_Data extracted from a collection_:
- - -
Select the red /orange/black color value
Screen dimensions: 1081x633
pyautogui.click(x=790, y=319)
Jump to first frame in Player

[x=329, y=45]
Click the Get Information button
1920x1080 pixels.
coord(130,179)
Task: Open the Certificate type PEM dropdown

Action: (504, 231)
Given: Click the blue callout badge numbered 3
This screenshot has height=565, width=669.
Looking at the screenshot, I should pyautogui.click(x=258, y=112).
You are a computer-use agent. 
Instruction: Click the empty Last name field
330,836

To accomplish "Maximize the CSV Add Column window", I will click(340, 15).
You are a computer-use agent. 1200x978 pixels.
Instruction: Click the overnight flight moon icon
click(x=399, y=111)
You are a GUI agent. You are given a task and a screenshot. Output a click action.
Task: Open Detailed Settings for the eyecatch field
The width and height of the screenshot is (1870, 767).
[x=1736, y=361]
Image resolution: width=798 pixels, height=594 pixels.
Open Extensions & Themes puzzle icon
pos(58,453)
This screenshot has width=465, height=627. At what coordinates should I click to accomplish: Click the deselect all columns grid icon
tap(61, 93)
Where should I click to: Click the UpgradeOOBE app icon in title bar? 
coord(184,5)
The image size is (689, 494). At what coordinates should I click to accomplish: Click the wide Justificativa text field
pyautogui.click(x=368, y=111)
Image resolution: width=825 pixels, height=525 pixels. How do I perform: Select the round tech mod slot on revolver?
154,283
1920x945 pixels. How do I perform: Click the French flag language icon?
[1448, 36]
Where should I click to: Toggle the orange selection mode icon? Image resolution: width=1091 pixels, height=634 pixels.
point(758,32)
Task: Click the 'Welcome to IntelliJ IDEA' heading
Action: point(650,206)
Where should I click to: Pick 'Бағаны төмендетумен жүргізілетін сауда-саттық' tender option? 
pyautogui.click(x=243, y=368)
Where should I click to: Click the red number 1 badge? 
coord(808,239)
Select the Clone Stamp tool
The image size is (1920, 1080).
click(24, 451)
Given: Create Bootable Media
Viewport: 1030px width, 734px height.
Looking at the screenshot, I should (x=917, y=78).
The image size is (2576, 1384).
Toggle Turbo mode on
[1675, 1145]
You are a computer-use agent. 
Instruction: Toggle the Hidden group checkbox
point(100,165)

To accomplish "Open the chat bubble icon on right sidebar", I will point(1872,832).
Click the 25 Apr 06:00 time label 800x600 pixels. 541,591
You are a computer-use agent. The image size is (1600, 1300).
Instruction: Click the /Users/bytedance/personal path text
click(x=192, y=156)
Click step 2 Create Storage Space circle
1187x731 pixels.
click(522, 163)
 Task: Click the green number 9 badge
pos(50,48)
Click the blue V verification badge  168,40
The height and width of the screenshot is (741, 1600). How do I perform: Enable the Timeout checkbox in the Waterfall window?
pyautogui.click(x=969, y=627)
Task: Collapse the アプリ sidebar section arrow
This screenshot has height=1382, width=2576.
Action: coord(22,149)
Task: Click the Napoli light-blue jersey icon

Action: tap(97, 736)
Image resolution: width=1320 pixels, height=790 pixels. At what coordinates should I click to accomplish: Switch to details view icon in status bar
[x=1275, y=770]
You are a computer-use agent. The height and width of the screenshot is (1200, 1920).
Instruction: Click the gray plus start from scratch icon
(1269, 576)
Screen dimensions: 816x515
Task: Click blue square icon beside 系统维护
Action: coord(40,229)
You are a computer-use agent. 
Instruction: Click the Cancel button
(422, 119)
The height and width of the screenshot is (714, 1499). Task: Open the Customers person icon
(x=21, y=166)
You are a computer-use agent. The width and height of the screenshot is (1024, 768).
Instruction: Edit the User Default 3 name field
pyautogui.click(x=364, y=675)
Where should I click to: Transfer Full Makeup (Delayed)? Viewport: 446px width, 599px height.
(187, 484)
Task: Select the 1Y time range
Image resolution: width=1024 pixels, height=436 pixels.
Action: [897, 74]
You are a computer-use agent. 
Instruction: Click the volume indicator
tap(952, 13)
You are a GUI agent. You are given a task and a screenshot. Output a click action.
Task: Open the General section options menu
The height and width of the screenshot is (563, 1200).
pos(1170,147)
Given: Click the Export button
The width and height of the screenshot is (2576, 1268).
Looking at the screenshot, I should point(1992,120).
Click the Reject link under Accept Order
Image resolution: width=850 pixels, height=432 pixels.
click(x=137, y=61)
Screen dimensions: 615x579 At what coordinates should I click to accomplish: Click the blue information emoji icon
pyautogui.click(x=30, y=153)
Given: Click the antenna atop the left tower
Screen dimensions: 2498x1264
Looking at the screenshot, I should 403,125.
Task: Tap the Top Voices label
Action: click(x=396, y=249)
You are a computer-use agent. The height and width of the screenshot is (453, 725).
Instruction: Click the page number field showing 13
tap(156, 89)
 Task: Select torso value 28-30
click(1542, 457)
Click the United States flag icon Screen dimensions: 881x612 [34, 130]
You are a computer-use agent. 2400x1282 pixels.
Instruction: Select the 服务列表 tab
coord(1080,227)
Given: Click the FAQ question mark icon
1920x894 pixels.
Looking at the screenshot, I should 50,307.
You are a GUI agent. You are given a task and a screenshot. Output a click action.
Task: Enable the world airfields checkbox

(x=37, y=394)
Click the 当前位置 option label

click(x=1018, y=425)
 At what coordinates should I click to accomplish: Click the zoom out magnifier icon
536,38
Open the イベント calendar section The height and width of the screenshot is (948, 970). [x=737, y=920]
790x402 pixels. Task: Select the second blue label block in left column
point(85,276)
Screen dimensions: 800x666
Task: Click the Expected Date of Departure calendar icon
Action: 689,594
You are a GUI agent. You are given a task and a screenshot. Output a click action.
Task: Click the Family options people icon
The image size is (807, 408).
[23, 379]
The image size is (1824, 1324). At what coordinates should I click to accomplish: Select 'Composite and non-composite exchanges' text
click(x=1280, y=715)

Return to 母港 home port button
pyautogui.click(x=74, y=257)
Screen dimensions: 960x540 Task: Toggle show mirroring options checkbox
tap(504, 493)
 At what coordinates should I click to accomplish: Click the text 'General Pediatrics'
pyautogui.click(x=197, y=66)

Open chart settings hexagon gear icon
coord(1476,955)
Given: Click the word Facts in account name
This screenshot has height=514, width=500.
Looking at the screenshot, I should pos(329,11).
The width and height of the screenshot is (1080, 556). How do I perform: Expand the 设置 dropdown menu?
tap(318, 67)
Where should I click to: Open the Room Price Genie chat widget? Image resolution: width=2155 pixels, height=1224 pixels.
- - -
_YOUR TASK_: Please pull out every line above that contains the string "what".

_ANSWER TO THIS EXERCISE_:
This screenshot has width=465, height=627. At what coordinates should I click to accomplish: Click the deselect all columns grid icon
The image size is (689, 494). At what coordinates should I click to accomplish: Click the wide Justificativa text field
Image resolution: width=1320 pixels, height=790 pixels. At what coordinates should I click to accomplish: Switch to details view icon in status bar
Screen dimensions: 615x579 At what coordinates should I click to accomplish: Click the blue information emoji icon
 At what coordinates should I click to accomplish: Click the zoom out magnifier icon
The image size is (1824, 1324). At what coordinates should I click to accomplish: Select 'Composite and non-composite exchanges' text
 At what coordinates should I click to accomplish: Click the text 'General Pediatrics'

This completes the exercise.